Baseball park in Kilgore, Texas, US

Driller Park was originally a minor league baseball stadium in Kilgore, Texas, US, constructed in 1947 for the Kilgore Drillers and refurbished in 2008 for the East Texas Pump Jacks of the Texas Collegiate League. The park has also been used for East Texas college and high school baseball matches. The park has a capacity of 3,000.

==Driller Park plaque==
On April 24, 1947, the Drillers played their first game in front of a full house. A Texas Historical Commission plaque outside Driller Park states:

On April 24, 1947, more than 3,100 fans celebrated the postwar return of baseball as the Kilgore Drillers played the Henderson Oilers on Driller Park's opening day. Erected by the Kilgore Baseball Club for $100,000 on land deeded to the city of Kilgore by S. S. Laird, the park straddles the line between Gregg and Rusk Counties. An excellent example of small stadium engineering, the ballpark was constructed of oil field pipe, tank steel, and concrete with an infield underground drainage system. Though the Drillers disbanded in 1950, Driller Park continues to be a haven for baseball in the city of Kilgore.

==Kilgore Drillers==

The Kilgore Drillers existed briefly for four seasons, playing the first two seasons in the Lone Star League and the last two in the East Texas League. The Drillers were successful in their years in the Lone Star League and the East Texas League.

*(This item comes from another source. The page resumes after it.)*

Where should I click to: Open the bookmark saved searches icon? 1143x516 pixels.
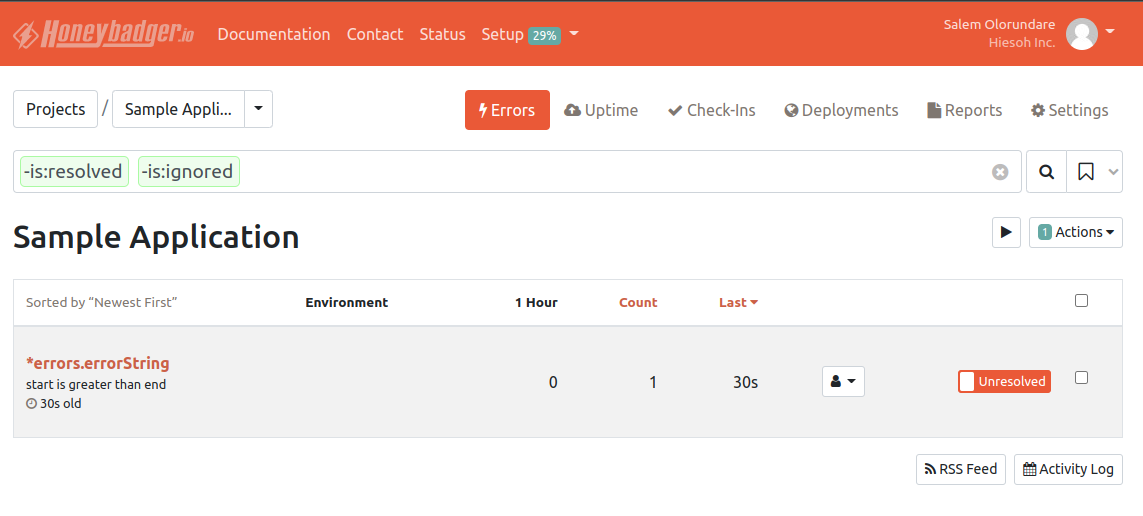[x=1086, y=172]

The Kilgore Drillers folded after the 1950 season. They had played consistently winning baseball claiming two consecutive championships in the Lone Star League, were the runners-up in 1949, and had a respectable finish in 1950 before being disbanded. It was 58 years before Driller Park saw another team take residence.

1947 season

They finished the regular season at the top of the standings with a 78–60 record. In the playoffs, they swept the Tyler Trojans while the Marshall Comets beat the Longview Texans, 4–1. In the championship series, the Drillers defeated the Comets 4 games to 2 to become the 1947 Lone Star League champions.

1948 season

They finished the regular season at the top of the standings once again, with a 94–44 record. In the playoffs, they defeated the Henderson Oilers 4 games to 3 while the Longview Texans defeated the Tyler Trojans 4 games to 3 also. In the championship series, the Drillers beat the Texans to become Lone Star League champions again.

1949 season

In their first season in the East Texas League, the Drillers finished in 4th place with a record of 75–65. In the playoffs, they defeated the Longview Texans 4 games to 3; the Gladewater Bears defeated the Paris Panthers 4 games to 3 also. In the championship series, Kilgore finished as the runner-up to Gladewater being beaten in four games.

1950 season

Final season before dissolution:
The Drillers finished 3rd in 1950. In the playoffs, Kilgore was beaten by the Marshall Browns 4 games to one in the first round.

- Team disbanded due to declining attendance and oil industry contraction

==The return of summer collegiate baseball==
In January 2008, it was announced that the Texas Collegiate League would add a team in Kilgore for the upcoming season. Fans were invited to make suggestions to the front office of the new club in the "Name Your Team" contest. In early April 2008, general manager Mike Lieberman announced the new team would be called the East Texas Pump Jacks, complete with dual logos representing East Texas' history in the oil industry. One logo is a donkey representing the pumping unit or horsehead pump, the over ground for a reciprocating piston installed in a borehole. It is used to mechanically lift liquid out of the well if there is not enough bottom hole pressure for the liquid to flow all the way to the surface. The other logo is a dinosaur, representing the fossil fuels used in oil drilling.

In their first season at Driller Park, the Pump Jacks finished third with a 22–26 record before being beaten by the Coppell Copperheads in the first round.